EXTRACTED MATERIAL:
______

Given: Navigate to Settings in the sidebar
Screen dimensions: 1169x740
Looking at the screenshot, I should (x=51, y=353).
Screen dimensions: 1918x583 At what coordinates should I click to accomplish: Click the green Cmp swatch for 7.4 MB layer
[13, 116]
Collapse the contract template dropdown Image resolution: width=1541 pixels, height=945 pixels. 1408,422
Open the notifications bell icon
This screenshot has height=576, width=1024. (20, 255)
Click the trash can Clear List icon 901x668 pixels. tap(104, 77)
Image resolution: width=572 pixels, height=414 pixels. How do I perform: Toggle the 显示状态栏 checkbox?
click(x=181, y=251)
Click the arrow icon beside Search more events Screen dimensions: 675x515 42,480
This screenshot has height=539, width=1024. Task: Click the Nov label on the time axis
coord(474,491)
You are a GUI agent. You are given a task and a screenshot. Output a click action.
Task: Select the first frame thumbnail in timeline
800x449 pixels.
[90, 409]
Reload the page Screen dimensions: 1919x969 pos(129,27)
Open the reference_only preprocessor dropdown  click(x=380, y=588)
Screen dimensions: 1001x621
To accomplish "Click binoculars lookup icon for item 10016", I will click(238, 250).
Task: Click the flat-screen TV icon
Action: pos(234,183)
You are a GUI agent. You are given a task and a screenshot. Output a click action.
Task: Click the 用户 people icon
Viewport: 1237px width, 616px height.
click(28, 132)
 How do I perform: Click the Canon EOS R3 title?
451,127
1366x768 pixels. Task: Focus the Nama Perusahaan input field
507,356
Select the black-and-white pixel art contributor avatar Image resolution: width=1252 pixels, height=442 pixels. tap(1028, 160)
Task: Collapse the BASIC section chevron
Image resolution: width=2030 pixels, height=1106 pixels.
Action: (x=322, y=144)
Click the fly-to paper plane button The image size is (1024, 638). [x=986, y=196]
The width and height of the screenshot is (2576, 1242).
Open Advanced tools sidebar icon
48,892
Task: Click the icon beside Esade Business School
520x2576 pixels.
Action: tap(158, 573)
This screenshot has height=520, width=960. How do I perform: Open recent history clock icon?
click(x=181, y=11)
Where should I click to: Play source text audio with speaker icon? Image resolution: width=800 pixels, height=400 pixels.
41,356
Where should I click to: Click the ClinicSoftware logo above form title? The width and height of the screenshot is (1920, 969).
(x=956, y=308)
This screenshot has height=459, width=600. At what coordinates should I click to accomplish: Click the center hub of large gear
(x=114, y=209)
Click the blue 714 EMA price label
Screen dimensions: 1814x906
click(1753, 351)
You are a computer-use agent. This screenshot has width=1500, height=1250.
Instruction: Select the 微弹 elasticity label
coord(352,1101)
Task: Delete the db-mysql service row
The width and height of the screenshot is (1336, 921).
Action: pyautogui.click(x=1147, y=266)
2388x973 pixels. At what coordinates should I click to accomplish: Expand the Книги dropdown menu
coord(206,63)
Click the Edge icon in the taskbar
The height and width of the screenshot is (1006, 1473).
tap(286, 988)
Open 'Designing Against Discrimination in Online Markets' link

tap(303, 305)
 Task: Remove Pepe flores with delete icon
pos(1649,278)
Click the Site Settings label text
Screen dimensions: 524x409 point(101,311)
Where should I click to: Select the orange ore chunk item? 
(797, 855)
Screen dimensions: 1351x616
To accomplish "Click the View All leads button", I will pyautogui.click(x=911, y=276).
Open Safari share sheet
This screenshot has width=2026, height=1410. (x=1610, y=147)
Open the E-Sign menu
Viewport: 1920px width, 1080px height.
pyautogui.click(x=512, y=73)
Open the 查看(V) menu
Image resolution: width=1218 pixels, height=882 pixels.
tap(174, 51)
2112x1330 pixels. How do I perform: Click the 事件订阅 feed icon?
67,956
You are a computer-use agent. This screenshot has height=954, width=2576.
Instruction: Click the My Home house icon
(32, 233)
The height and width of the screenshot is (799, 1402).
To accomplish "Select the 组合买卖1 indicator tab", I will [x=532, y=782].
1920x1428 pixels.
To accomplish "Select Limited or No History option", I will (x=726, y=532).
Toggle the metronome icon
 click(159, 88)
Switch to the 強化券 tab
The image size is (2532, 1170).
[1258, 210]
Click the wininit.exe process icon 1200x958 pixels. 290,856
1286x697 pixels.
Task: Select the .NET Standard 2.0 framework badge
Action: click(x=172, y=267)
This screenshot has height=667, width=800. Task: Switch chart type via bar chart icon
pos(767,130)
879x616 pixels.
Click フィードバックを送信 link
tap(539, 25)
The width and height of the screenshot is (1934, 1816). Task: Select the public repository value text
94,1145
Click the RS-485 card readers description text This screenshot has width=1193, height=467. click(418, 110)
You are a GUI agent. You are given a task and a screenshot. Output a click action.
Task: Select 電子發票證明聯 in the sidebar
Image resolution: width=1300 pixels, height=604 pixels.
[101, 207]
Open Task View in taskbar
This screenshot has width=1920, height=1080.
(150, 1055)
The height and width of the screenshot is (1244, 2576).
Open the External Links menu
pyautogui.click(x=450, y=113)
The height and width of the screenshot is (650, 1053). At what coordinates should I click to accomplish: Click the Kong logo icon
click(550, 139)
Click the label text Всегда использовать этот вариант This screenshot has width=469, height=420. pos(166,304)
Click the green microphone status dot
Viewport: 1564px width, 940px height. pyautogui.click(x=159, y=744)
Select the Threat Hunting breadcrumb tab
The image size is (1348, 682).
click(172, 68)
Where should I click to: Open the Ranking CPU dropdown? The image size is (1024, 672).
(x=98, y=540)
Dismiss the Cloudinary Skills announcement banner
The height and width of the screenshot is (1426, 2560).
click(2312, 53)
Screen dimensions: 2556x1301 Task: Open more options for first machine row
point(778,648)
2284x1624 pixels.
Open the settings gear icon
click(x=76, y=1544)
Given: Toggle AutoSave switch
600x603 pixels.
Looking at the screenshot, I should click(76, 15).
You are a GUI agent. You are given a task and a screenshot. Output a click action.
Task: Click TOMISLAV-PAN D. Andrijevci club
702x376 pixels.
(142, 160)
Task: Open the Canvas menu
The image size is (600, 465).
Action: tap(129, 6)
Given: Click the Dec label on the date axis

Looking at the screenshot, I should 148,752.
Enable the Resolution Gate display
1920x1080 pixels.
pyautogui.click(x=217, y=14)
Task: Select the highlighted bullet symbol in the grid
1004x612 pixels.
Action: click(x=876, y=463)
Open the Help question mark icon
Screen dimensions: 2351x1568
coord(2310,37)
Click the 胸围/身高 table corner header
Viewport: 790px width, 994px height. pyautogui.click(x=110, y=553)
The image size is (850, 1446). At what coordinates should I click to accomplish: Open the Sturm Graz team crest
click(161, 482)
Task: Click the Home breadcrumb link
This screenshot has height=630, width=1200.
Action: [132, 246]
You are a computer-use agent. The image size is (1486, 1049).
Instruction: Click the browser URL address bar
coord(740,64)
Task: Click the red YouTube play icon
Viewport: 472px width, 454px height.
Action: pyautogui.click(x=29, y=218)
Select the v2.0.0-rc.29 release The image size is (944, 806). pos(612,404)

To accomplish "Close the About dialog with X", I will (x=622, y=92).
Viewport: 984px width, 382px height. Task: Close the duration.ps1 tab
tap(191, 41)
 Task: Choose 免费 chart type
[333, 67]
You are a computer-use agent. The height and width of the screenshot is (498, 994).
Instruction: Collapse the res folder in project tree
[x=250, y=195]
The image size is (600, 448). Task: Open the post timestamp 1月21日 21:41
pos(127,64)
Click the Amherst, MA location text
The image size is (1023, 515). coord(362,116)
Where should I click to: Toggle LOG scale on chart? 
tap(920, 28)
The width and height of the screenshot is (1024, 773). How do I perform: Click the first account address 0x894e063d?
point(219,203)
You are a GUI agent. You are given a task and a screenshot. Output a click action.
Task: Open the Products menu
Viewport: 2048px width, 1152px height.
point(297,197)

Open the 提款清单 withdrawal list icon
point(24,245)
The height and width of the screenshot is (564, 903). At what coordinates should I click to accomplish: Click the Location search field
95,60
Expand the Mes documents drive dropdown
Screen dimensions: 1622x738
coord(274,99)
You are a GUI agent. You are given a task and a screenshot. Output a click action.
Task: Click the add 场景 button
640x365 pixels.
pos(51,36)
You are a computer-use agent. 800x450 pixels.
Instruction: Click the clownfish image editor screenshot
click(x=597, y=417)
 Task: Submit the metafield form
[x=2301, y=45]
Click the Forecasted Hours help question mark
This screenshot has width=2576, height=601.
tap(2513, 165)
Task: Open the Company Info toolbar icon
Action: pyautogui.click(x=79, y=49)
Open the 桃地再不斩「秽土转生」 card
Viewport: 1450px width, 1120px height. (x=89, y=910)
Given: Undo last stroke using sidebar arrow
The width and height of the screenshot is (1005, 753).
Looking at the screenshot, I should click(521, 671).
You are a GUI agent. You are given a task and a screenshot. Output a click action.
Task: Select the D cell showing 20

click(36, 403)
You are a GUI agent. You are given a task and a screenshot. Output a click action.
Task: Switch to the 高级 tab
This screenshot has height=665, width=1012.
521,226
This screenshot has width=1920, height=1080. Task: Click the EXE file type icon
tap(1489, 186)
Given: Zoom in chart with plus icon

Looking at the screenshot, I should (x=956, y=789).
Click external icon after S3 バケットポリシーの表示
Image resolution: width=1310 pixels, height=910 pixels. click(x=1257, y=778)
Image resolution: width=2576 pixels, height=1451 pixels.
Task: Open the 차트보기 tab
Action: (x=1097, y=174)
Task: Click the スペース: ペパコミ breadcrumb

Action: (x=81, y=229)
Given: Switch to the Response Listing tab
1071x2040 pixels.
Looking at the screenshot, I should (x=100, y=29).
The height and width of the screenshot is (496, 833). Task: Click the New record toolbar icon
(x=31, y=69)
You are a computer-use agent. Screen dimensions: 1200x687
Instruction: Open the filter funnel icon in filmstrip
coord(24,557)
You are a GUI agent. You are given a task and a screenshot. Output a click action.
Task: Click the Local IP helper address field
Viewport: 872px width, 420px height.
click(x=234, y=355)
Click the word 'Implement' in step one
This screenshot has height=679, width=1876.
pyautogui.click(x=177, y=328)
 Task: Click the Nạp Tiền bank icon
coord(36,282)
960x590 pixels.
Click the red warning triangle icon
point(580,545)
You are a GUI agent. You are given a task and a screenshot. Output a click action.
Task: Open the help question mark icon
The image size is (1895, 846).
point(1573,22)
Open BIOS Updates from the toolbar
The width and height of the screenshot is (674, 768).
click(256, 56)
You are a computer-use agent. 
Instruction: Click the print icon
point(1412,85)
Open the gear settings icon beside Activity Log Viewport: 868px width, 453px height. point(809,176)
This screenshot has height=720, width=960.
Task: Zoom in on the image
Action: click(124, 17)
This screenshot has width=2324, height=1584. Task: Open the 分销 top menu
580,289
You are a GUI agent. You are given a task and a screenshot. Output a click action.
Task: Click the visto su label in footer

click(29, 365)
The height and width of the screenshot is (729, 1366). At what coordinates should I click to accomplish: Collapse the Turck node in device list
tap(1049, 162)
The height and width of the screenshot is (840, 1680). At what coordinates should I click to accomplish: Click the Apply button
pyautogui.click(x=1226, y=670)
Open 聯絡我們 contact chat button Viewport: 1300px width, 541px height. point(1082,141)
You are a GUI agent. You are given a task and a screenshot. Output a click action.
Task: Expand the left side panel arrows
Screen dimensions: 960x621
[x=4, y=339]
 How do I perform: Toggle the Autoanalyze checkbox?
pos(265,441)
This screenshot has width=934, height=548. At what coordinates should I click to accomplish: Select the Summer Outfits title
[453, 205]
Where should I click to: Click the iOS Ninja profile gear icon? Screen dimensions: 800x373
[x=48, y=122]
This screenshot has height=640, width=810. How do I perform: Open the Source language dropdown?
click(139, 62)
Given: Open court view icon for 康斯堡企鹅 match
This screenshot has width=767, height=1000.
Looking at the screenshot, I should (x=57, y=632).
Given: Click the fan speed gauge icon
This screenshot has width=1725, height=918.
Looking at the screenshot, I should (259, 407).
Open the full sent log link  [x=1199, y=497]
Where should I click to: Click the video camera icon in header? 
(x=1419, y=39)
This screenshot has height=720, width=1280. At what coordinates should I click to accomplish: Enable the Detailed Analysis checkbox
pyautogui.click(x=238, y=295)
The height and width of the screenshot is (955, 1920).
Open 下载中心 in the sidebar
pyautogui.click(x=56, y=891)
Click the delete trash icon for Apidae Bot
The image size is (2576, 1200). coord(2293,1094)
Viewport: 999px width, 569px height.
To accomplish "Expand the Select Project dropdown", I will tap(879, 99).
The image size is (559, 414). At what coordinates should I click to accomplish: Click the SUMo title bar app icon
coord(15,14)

______

WORK INSTRUCTIONS: Copy out the records word for word, from the line with "Click the green microphone status dot" up to and including the line with "pos(127,64)".

RESPONSE TO THIS EXERCISE:
Click the green microphone status dot
Viewport: 1564px width, 940px height. pyautogui.click(x=159, y=744)
Select the Threat Hunting breadcrumb tab
The image size is (1348, 682).
click(172, 68)
Where should I click to: Open the Ranking CPU dropdown? The image size is (1024, 672).
(x=98, y=540)
Dismiss the Cloudinary Skills announcement banner
The height and width of the screenshot is (1426, 2560).
click(2312, 53)
Screen dimensions: 2556x1301 Task: Open more options for first machine row
point(778,648)
2284x1624 pixels.
Open the settings gear icon
click(x=76, y=1544)
Given: Toggle AutoSave switch
600x603 pixels.
Looking at the screenshot, I should click(76, 15).
You are a GUI agent. You are given a task and a screenshot. Output a click action.
Task: Click TOMISLAV-PAN D. Andrijevci club
702x376 pixels.
(142, 160)
Task: Open the Canvas menu
The image size is (600, 465).
Action: tap(129, 6)
Given: Click the Dec label on the date axis

Looking at the screenshot, I should 148,752.
Enable the Resolution Gate display
1920x1080 pixels.
pyautogui.click(x=217, y=14)
Task: Select the highlighted bullet symbol in the grid
1004x612 pixels.
Action: click(x=876, y=463)
Open the Help question mark icon
Screen dimensions: 2351x1568
coord(2310,37)
Click the 胸围/身高 table corner header
Viewport: 790px width, 994px height. pyautogui.click(x=110, y=553)
The image size is (850, 1446). At what coordinates should I click to accomplish: Open the Sturm Graz team crest
click(161, 482)
Task: Click the Home breadcrumb link
This screenshot has height=630, width=1200.
Action: [132, 246]
You are a computer-use agent. The image size is (1486, 1049).
Instruction: Click the browser URL address bar
coord(740,64)
Task: Click the red YouTube play icon
Viewport: 472px width, 454px height.
Action: pyautogui.click(x=29, y=218)
Select the v2.0.0-rc.29 release The image size is (944, 806). pos(612,404)

To accomplish "Close the About dialog with X", I will (x=622, y=92).
Viewport: 984px width, 382px height. Task: Close the duration.ps1 tab
tap(191, 41)
 Task: Choose 免费 chart type
[333, 67]
You are a computer-use agent. The height and width of the screenshot is (498, 994).
Instruction: Collapse the res folder in project tree
[x=250, y=195]
The image size is (600, 448). Task: Open the post timestamp 1月21日 21:41
pos(127,64)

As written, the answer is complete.